**VORLIEGENDER TEXTAUSZUG**
Dort, wo die Menschen schon immer ganz auf sich selbst angewiesen waren, blieb man von dem Chaos einigermaßen verschont. Aber gerade in den Wohlstandszentren des Landes war die Not extrem. Man hatte sich abhängig gemacht. Nun stand man mit dem Rücken zur Wand.
Wo es irgend ging, stellten sich die Nepalis auf Selbstversorgung um. Einige schauten, wo Felder noch zu retten waren. Sie gingen zu den Bauern und tauschten Saatgut ein. Viele halfen einander, so gut es ging, um zu überleben.
Das sind traumatische Erfahrungen, über die noch heute viel gesprochen wird. Wie fragil ist das gute Leben, das sich zunehmend auf die Weltwirtschaft stützt? Das fragt man sich nicht nur in Nepal.

**BEREITGESTELLTE ZEILEN**
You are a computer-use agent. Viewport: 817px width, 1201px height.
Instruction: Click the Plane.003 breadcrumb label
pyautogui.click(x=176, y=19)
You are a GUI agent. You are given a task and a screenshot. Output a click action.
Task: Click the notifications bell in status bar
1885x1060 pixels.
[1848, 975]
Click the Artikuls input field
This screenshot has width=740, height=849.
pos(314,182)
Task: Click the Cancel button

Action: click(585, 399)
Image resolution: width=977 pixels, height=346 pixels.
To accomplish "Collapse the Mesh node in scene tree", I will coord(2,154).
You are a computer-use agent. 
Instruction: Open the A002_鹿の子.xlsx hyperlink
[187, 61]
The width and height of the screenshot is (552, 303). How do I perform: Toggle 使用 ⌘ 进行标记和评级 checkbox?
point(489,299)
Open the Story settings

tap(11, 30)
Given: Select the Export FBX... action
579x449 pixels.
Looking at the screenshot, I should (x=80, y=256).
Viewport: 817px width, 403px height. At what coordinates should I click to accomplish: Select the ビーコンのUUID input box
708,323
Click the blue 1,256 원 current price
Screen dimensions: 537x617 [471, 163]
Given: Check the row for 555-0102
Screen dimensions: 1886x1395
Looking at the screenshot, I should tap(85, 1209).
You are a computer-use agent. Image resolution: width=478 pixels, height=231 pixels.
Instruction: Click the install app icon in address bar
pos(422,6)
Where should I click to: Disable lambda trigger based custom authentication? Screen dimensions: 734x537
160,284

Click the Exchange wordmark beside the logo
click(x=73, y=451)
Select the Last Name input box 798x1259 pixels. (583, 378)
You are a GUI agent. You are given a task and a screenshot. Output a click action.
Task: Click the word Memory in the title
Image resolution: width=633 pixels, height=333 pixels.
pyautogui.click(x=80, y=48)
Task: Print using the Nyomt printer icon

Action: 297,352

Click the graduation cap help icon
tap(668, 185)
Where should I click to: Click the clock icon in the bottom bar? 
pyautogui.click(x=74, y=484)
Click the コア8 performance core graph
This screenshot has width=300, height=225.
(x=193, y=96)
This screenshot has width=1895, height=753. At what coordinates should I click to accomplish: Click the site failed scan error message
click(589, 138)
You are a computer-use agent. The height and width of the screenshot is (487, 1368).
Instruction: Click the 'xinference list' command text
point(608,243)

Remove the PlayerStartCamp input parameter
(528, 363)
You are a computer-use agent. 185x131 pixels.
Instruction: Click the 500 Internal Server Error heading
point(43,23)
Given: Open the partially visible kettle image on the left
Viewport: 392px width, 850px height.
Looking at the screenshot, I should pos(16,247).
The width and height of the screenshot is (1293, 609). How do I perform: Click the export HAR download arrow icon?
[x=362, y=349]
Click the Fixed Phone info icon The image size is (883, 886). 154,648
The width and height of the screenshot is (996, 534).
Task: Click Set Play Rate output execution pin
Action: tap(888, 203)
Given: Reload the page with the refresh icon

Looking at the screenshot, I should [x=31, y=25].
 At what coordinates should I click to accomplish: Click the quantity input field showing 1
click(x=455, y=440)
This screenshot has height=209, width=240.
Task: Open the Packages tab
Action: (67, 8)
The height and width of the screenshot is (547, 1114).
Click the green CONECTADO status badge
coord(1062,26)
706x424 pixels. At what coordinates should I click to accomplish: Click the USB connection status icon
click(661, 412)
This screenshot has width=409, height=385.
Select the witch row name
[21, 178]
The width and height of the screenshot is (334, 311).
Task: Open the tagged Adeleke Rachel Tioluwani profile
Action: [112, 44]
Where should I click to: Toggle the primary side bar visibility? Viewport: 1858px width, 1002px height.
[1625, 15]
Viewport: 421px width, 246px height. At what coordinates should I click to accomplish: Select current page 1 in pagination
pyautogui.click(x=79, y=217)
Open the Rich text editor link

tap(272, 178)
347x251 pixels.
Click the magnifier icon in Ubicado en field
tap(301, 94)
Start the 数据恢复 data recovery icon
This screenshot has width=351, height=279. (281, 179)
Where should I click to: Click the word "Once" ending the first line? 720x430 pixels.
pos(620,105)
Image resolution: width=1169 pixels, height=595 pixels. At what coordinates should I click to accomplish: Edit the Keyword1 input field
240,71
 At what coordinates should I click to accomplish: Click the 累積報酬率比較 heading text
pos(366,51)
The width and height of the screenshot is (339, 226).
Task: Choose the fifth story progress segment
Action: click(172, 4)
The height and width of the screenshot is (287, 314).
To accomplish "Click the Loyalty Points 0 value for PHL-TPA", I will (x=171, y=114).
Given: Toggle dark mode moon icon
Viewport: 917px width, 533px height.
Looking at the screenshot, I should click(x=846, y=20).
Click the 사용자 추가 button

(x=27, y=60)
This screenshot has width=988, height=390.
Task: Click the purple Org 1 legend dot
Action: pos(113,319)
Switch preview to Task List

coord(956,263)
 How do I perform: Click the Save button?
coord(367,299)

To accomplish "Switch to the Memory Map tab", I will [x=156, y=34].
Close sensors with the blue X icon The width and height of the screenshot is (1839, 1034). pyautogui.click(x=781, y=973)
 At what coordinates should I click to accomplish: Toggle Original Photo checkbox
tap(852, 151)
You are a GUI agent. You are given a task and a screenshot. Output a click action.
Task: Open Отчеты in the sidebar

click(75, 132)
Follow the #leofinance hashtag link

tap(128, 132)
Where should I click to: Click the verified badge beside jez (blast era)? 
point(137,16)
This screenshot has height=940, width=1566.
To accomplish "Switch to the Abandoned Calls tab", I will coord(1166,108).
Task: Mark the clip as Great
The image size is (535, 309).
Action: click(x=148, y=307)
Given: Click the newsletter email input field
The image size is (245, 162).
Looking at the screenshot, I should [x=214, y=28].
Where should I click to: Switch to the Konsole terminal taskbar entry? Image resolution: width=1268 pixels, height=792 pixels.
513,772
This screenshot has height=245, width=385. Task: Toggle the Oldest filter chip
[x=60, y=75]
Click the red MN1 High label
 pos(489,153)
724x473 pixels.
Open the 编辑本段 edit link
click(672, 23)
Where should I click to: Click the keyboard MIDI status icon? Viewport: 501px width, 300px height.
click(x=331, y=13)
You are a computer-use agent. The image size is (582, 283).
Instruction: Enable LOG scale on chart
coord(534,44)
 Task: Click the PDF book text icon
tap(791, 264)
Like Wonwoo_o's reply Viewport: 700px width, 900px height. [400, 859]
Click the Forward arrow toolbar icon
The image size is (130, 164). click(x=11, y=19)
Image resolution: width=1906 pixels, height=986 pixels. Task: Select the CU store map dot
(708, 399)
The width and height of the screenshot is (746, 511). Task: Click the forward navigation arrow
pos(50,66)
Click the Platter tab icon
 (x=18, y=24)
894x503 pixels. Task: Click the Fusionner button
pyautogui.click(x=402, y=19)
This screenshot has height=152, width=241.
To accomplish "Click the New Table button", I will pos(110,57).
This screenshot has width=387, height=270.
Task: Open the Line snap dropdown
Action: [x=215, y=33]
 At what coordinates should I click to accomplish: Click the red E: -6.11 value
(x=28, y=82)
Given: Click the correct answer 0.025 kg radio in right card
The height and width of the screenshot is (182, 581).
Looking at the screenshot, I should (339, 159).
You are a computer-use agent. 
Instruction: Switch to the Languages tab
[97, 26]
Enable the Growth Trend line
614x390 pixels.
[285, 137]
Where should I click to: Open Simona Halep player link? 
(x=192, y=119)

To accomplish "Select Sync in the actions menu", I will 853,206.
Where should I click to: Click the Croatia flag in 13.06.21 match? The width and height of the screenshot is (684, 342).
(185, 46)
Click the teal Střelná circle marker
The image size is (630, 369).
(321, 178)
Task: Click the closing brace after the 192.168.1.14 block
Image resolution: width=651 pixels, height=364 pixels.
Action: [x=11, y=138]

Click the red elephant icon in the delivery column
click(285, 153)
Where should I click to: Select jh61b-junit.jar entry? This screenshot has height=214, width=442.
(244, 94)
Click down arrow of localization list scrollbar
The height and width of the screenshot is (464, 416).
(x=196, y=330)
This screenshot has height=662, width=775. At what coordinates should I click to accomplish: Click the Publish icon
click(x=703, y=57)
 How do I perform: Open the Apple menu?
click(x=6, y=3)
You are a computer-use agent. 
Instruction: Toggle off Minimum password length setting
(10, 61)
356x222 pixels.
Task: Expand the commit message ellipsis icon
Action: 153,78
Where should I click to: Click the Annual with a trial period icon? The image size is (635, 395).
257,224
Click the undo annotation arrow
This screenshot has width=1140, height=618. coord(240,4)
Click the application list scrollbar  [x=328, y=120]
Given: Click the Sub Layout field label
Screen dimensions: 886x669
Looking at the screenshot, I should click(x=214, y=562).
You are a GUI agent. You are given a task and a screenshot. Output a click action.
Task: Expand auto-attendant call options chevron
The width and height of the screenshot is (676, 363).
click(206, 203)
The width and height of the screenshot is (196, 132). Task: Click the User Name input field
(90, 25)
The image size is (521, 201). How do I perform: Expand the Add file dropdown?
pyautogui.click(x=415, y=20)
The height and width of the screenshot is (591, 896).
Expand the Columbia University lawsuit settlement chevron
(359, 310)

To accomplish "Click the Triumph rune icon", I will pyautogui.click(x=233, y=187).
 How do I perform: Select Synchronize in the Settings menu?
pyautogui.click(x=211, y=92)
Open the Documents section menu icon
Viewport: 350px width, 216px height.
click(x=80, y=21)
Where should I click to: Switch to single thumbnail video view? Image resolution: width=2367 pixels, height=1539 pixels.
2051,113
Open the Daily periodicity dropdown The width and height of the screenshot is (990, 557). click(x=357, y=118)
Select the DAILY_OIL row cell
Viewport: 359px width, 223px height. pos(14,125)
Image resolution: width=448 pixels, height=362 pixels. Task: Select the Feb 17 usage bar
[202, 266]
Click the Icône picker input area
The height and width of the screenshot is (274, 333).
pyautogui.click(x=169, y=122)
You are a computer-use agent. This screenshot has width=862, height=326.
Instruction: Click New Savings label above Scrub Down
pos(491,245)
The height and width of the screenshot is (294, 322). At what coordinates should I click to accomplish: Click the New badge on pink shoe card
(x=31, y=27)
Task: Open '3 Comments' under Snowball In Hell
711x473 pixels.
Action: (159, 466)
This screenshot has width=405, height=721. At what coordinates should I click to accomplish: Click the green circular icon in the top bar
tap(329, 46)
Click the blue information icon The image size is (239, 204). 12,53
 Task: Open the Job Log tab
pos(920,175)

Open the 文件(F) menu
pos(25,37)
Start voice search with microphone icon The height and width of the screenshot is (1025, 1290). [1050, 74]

**ZU LÖSENDE AUFGABEN**
(1) Wo war die Not laut dem Textauszug über Nepal besonders extrem?
(2) Zitieren Sie aus dem Textauszug über Nepal den Abschnitt zwischen „Das sind traumatische“ und „nur in Nepal.“, beide einschließlich.
(3) Schreiben Sie den Textauszug über Nepal im Anschluss an seinen letzten Satz weiter.
Die Zeilen haben mit dem Textauszug über Nepal nichts zu tun.

**ANTWORTEN ZUR ÜBUNG**
(1) In den Wohlstandszentren des Landes.

(2)
Das sind traumatische Erfahrungen, über die noch heute viel gesprochen wird. Wie fragil ist das gute Leben, das sich zunehmend auf die Weltwirtschaft stützt? Das fragt man sich nicht nur in Nepal.

(3)
Bei uns in Deutschland hat die Versorgung mit Lebensmitteln und Medikamenten auch unter Corona weitgehend funktioniert. Aber welche Ressourcen stehen uns zur Verfügung, wenn unsere eng geknüpften Versorgungsketten einmal reißen sollten?
Viele Nepalis wussten immerhin noch, wie Landwirtschaft funktioniert. Aber noch wichtiger war, so haben sie mir erzählt: "Wir haben wieder begriffen, dass wir einander brauchen."
Es gilt das gesprochene Wort.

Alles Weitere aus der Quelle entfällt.